O ciclo patriarcal vai de Gn 12-36, onde encontramos as narrações sobre Abraão, Isaque e Jacó/Israel. Neste ciclo, o texto de Gn 12,1-3 é repetido duas vezes: Gn 18,18; 28,14.
O ciclo de Abraão notamos o sinal da bênção, quando ele entrega para Lót a melhor parte da terra. Abraão foi abençoado por Deus, tornou-se rico e próspero. Além disso, Abraão torna-se bênção para seu sobrinho ao lhe entregar a "Planície do Jordão".
Dentro deste ciclo também vemos que há lugar para a maldição de Deus: Abraão mente para o faraó dizendo que Sara é sua irmã, quando, na verdade, era sua esposa. Deus cobre com maldição o faraó e todo o Egito.
Estudando o ciclo de Isaque vemos que Abimelek, rei dos filisteus, reconhece a bênção de Deus que está sobre Isaque. Este é símbolo da bênção, porque é descendente de Abraão.
O ciclo de Jacó mostra que Jacó herdou a bênção de Isaque através de um ritual de bênção. Jacó obtém a bênção de Isaque enganando-o e fazendo-se passar por Esaú. Este ciclo mostra o aspecto de transferência de bênção de um povo a outro.
A bênção chega aos arameus (Labão) por intermédio de Jacó. A bênção de Deus deve alcançar os povos vizinhos pela promessa que Ele fez aos Patriarcas.
O papel da bênção é fundamental dentro da Tradição Javista
Quando nos debruçamos sobre a história de José (Gn 37-50), notamos que ele também foi uma bênção aonde quer que tenha andado. A bênção de Deus alcançou até o Egito através da pessoa de José. Deus está disposto a derramar suas bênçãos sobre todos que reconhecerem a ação de Israel.
Até mesmo na saída do Egito (Ex 1-17), vemos que isto acontece: se o faraó tivesse reconhecido a ação de Israel, Deus não teria mandado as pragas, que na Tradição Javista são 7, a saber: a água transformada em sangue (7,14-18.21a.24-25); as rãs (7,26-27; 8,4-5a.6.7a.8.9-11a); os mosquitos (8,16-28, exceto 18b); a peste dos animais (9,1-7); a chuva de pedras (9,13.17.18.23b.24b.25b.26.28-29.33-34); os gafanhotos (10,1a.3-11.13b14-19) e a morte dos primogênitos (11,4-7a.8b; 12,29-30).
Desta forma, Moisés torna-se sinal da bênção de Deus. De uma maneira bem clara vemos isto no Sinai/Horeb: o acontecimento sinaítico simboliza o derramamento das bênçãos de Deus sobre o povo de Israel.
Balaque, rei de Moab, procura o vidente Balaão para conseguir a maldição sobre Israel, entretanto, o vidente não pôde retirar a bênção de Deus que estava sobre o povo.

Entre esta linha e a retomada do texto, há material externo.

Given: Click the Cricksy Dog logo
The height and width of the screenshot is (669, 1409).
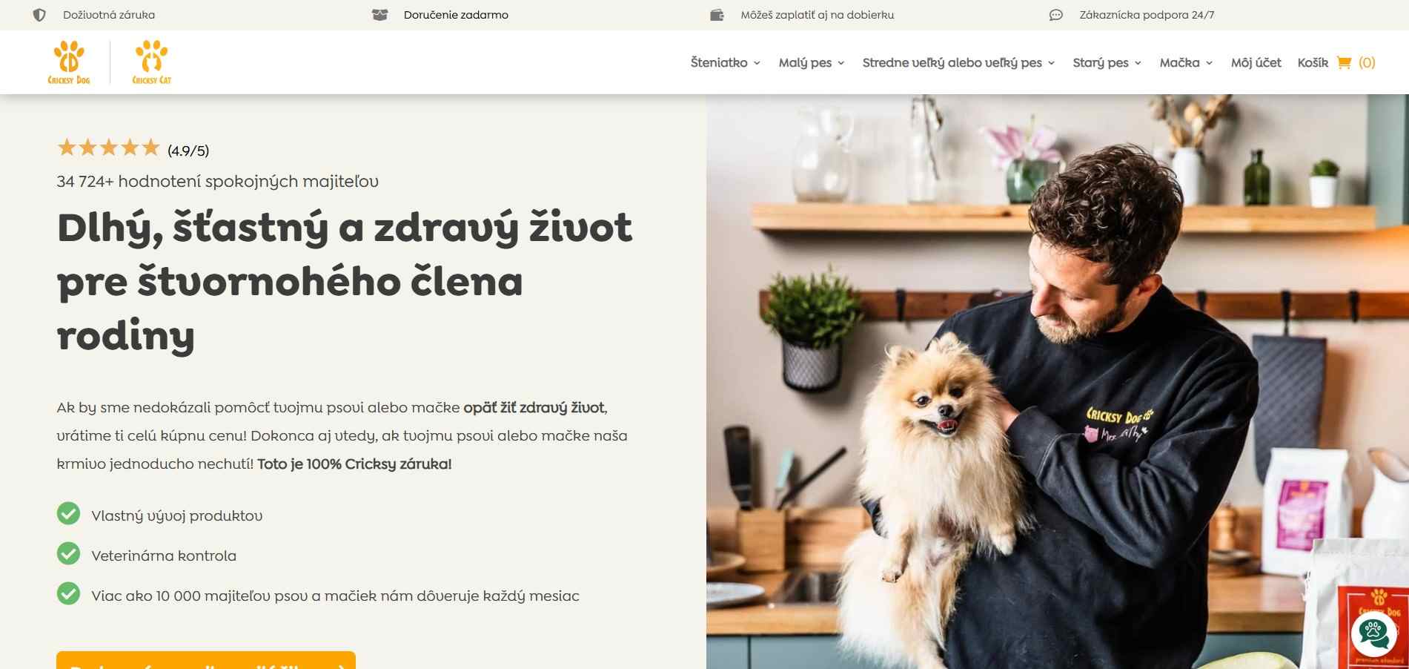Looking at the screenshot, I should point(69,62).
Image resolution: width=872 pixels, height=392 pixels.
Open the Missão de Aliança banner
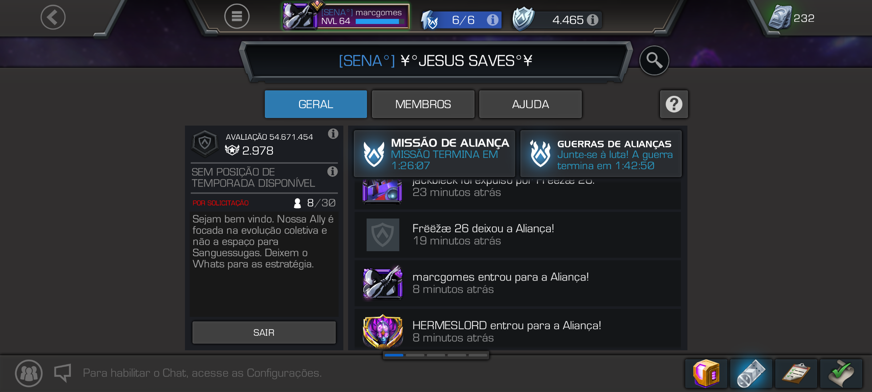435,154
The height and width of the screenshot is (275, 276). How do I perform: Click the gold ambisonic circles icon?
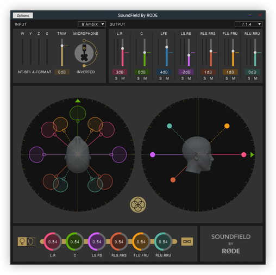tap(138, 205)
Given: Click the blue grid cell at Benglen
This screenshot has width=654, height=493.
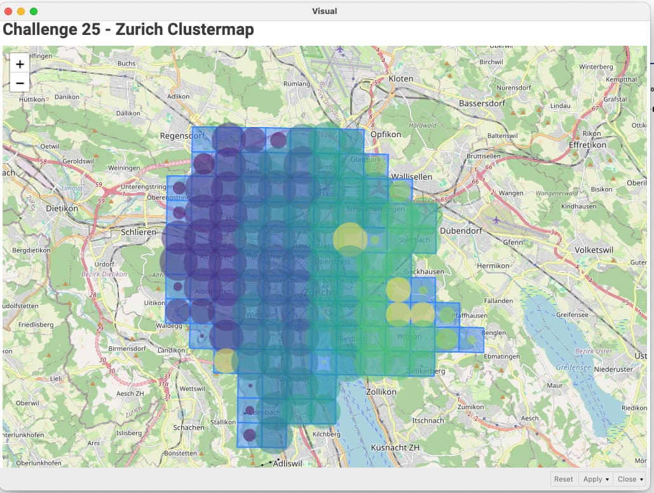Looking at the screenshot, I should pos(472,339).
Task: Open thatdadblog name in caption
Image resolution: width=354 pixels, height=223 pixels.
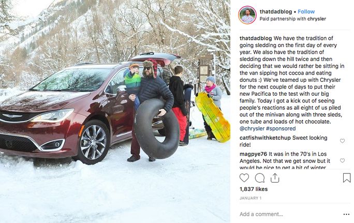Action: pyautogui.click(x=256, y=38)
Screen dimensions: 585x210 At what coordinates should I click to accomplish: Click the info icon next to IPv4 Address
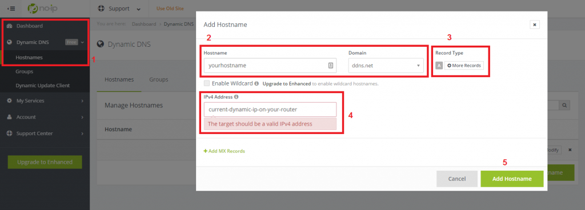pyautogui.click(x=237, y=97)

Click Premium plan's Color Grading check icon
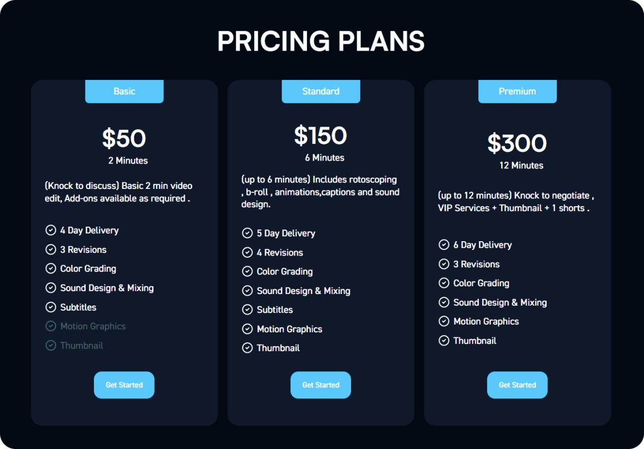tap(444, 283)
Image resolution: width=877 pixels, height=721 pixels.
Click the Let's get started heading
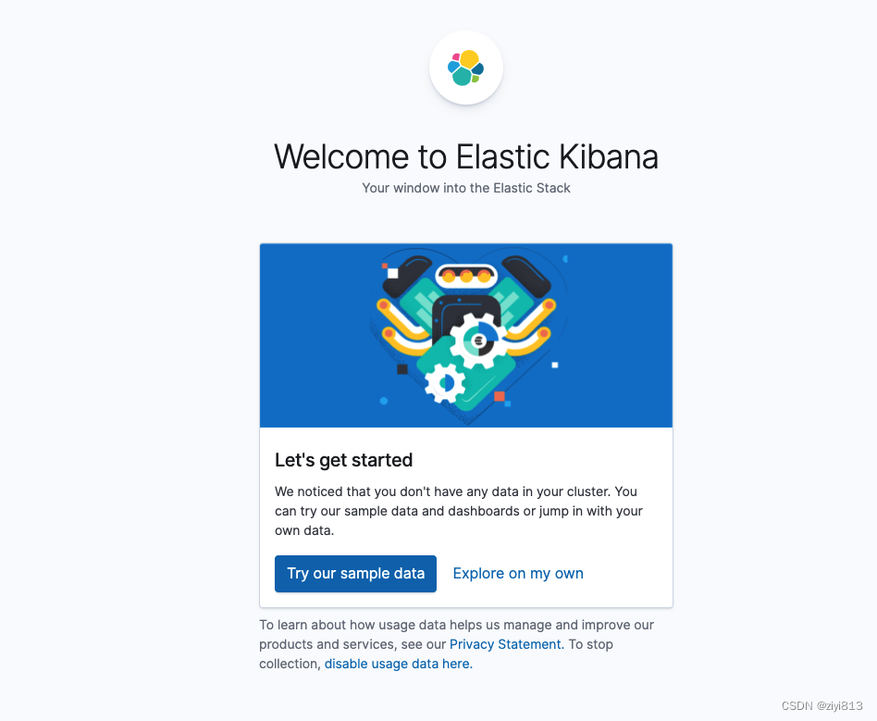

Mesmo para Israel receber a bênção de Deus, é preciso comprometer-se diante de Deus.
* * *
Concluindo, para ficar bem gravado, quero frisar que a palavra-chave da Tradição Javista é bênção e o texto-chave é Gn 12,1-3.
A temática da Bênção perpassa todos os textos da Tradição Javista, como vimos até aqui.
Quanto ao estudo do Javismo, centralizamos nossa atenção na Promessa de Deus a Abraão em Gn 12,1-3. Esta Promessa se estende, sem dúvida, na aliança de Isaque com o rei dos filiteus, na astúcia de Jacó junto de Labão, o arameu, na missão de José do Egito.
Vimos que o Século X é o século do Rei David, e Gn 12,1-3 se estende também a David e a todo o seu Império.
Podemos fazer uma leitura cristã e até mesmo Cristológica do Documento Javista: Abraão e Moisés prefiguram o Rei David, enquanto Israel espera por um "Novo David", que, para os cristãos, é Jesus Cristo.
TRADIÇÃO ELOÍSTA
- E -
O reino unido de David e Salomão, com a morte deste último em 933, divide-se em Reino do Norte e Reino do Sul.
No Século IX, os reis, suas famílias e seus funcionários começam a se distanciar de YaHWeH. Jezabel, segundo 1Rs 18,19, sustenta 450 profetas de Baal. O povo corria perigo de acompanhar o rei e de prestar culto a YaHWeH e a Baal ao mesmo tempo (1Rs 18,21).
O Documento Eloísta começa com um texto composto, ou seja, não é um texto elísta puro - Gn 15 - Ciclo de Abraão. O primeiro texto eloísta puro está em Gn 20.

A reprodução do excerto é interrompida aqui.